PROBLEM: In the kbiw usage notes, list every workflow name that the argument table gives as a choice for the workflow argument.

DOCUMENT EXCERPT:

---

The general syntax of kbiw is:
kbiw [-h] [--version] dirIn dirOut workflow
The command-line arguments are:
| Argument | Description |
|---|---|
| dirIn | input batch directory |
| dirOut | output batch directory |
| workflow | workflow (tifftojp2-generic, tifftojp2-mh, tifftojp2-ie) |
As an example, the following command converts input batch "batch-tiff" to "output batch "batch-jp2", using the "tifftojp2-generic" workflow:
kbiw ./batch-tiff ./batch-jp2 tifftojp2-generic
This converts all TIFF images (identified by a ".tif" or ".tiff" file extension) in the input batch directory to corresponding JP2 images in the output batch directory. The directory structure of the input batch is replicated in the output batch. Any files in the input batch that are not TIFF images are ignored. The same is true for directories that do not contain any TIFF images. As a result, these files and directories are not included in the output batch. For each input TIFF, the workflow involves the following steps:
- Convert the TIFF to JP2 with the Grok JPEG 2000 encoder, using the compression profile "KB_MASTER_LOSSLESS_10/06/2026".

---

DATA EXTRACT:
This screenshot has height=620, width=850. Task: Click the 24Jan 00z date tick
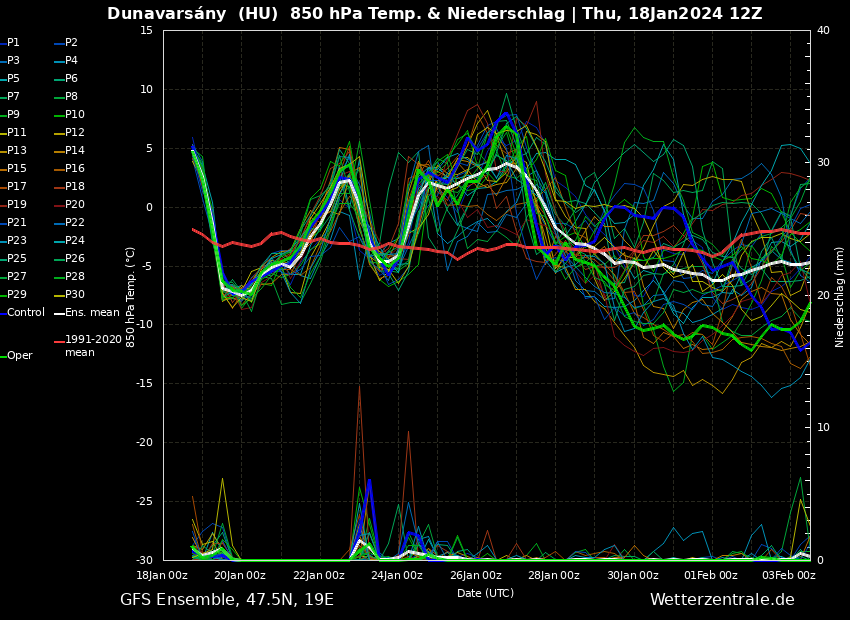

---

ANSWER TO THE EXERCISE: tifftojp2-generic, tifftojp2-mh, tifftojp2-ie